Specific, application-oriented data; this are specialised forms of data usually requiring domain-specific tools and processing methods. Here one can distinguish:

image: this kind of data is a specific, very complex numerical data and comes from video (usually CCD) cameras. It deserves special treatment since both pre-processing and further analysis require quite specific tools.
sound: in fact this is a continuous real signal; however, since normally specific methods are required, again it deserves separate treatment,
knowledge as data: in certain specific cases the input ''data'' may take form of knowledge, e.g. facts, relations among elements, logical formulae or semantic graphs. This may be the case of more complex supervisory systems monitoring complex systems equipped with their own knowledge-bases, e.g. applied for control, and generating and using symbolically represented knowledge itself.

Despite the general characterisation of possible types of data presented above, for simplicity it is often the case that the term qualitative data refers data ordered in certain sense (here: ordered qualitative data) while all the other unordered data are referred to as symbolic. For simplicity, this convention will be kept mostly throughout this book.

Note that for quantitative data it is normally possible to apply typical arithmetical operations, such as summation, subtraction, etc. Further, the idea of distance is well defined, i.e. for any two data items a nonnegative real number characterising the objective difference among these elements can be calculated.

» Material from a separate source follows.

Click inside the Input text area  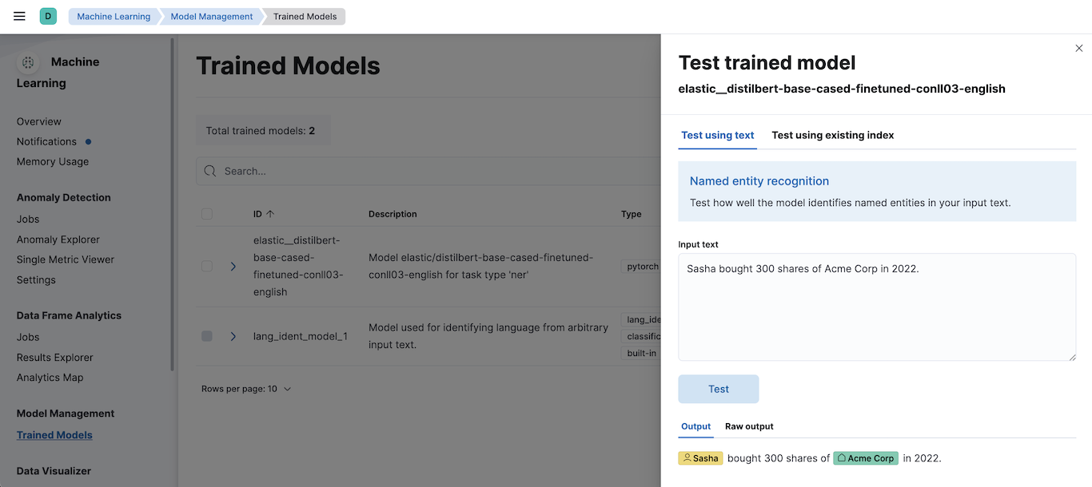click(x=875, y=307)
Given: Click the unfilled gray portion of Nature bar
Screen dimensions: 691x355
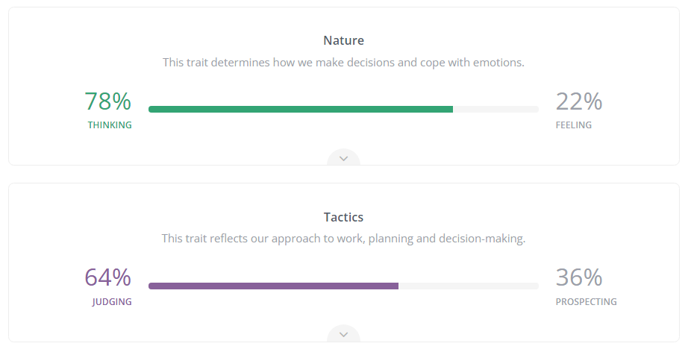Looking at the screenshot, I should pos(495,109).
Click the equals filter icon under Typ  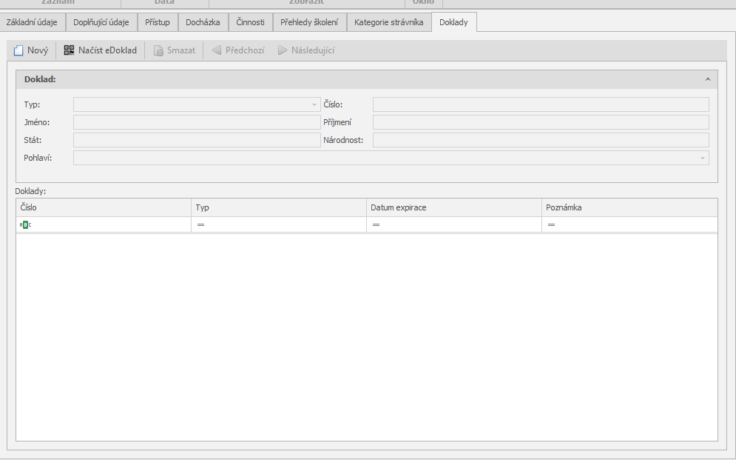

Moreover, note that practically any particular type of data presented above (maybe apart the last, special ones) can be used to form more complex structures, like vectors (single dimensional arrays of determined length; reference to an element is through its position), lists (linear sequence of elements of unlimited length; due to its recursive structure, only first element of a list (the so-called head of the list) can be referenced directly, reference to the other elements is performed in a recursive way through removing subsequent heads every time leaving the rest of the list (its tail), arrays (tables, matrices) (two or more dimensional tabular representation forms) and other record-like structures or frames (practically any possible structures composed of fields connected into a more complex form; any field has usually at least name, type, and value, but may have also some particular properties (e.g. default value) or specialised procedures assigned to it).

Depending on the type of input knowledge, specific problems may occur. Further, any type of data require specific pre-processing. It is important to realise that data acquired during process supervision are not free of errors and specific problems. Further, it is important to distinguish and comprehend these problems. Only if this is the case detection and identification of problem concerning specific data can be undertaken. And finally, when specific problems are identified, further decision concerning possible corrections, updating and use can be made.

In order to be more precise when speaking about data, data quality and finally knowledge generation and representation, some model of data representation should be accepted for the sake of making the discussion well-founded. In further part some simple, most commonly used approach based on attributes and relational databases is recalled, logic, graphs, fuzzy sets, etc. are outlined.

As the numeric, symbolic and qualitative data seem to be most common types of input data, specific attention will be put to building a common representation model. Basing on this model specific problems of data acquisition and pre-processing will be discussed.